I wasn’t even looking for warblers this season, but I saw a Chestnut-Sided Warbler in a cedar at the shore when I was on retreat. A jewel of a bird; about as exotic looking as little songbirds come around here. I was just standing on a deck, deep in thought, and there it was, in a branch about six feet from me. I also saw another warbler, something yellow, dark, and striped, but I didn’t get a close enough look at it to identify it. Magnolia, or Cape May, perhaps. I wasn’t out this season to look for warblers, and now the migration has largely passed me by.

Spring is becoming summer, and I feel once again like I haven’t fulfilled my obligations. Spring is a time of responsibility for me: the frogs crawl out of the muck and start chiming, insects and wildflowers appear, and birds begin moving up the coast. As soon as I notice things changing, I start telling myself that I need to get out the frog call and insect noise CDs to start learning to identify the sounds by ear. Get out in the woods and field with the binoculars and a notebook.This year, of course, I keep meaning to get back with learning the butterflies, and so I need a good field guide.  And a good net: I’ve learned I don’t always have the patience or stamina to stalk a butterfly long enough for me to see it as it lands on a nearby branch.

As I was out walking earlier today, the dogs ran by me in a spurt of enthusiasm – they are whippets, and run a lot, very fast, with much enthusiasm – and startled an orangey skipper before I could get close enough to note and commit its features to memory to look up later. Because I have the dogs, and because another form of responsibility insists that when I’m out walking I should make every effort to bring them along so they can get some exercise and some enjoyment, I’m not often walking with binoculars looking carefully for the warblers, and others, passing through. The dogs make a bit too much ruckus for real birdwatching. And the boy often comes with me, too, when he’s not in school, and he talks non-stop. So as I walk through the woods, I’m surrounded by a loose bubble of noise and commotion, which makes stopping for birds and bugs a little harder. It certainly doesn’t draw them too me any better.
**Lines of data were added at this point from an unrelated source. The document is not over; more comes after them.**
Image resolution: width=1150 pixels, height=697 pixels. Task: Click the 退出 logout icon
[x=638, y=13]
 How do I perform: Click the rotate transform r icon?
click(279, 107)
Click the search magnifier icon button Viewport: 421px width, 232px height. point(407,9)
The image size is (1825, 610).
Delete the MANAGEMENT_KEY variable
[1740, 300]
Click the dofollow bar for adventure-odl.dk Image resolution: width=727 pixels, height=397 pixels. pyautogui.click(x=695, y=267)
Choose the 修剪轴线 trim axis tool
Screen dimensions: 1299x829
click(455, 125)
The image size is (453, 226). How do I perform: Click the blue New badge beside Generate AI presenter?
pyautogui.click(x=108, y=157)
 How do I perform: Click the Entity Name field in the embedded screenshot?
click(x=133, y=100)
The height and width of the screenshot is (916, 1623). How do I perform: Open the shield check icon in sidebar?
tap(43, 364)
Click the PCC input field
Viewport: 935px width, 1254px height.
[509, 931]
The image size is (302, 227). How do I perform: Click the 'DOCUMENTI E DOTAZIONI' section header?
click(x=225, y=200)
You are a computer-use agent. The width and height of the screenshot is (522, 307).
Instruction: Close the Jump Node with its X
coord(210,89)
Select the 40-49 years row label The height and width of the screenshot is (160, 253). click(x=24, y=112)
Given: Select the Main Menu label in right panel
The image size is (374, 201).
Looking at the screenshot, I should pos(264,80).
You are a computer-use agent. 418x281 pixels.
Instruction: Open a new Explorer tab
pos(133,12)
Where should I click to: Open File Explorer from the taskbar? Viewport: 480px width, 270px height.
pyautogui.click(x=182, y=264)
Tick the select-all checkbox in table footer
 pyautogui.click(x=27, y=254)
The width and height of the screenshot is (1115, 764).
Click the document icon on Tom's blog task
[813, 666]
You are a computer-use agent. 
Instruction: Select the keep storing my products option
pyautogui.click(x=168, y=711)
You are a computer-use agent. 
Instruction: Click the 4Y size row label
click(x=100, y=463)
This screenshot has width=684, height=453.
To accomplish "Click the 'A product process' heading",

But I’ve never really considered myself a birder, despite my deep and abiding fondness for birds, songbirds especially. I find the list approach off-putting, for one thing. And I know that committed birders have all kinds and varieties of lists, and they’re not giving each species a more-or-less fungible weight that once checked off absolves the birder from giving that species any further regard. I know this, but still the field-guide approach, the effort to see everything within a national range, and the completist impulse all unnerve me slightly. My focus has always been a bit more local: I love the birds because they are an expression of the place where I am. And quite literally an expression: the birds are the place made audible, its own speech of a sort. And the same with the flowers, the trees, and the frogs and others. The responsibility I feel is the obligation to know what’s right here with me and how it fits. And that of course is leaning rather hard on a necessary personal observation that I’ll just leave hanging for a bit.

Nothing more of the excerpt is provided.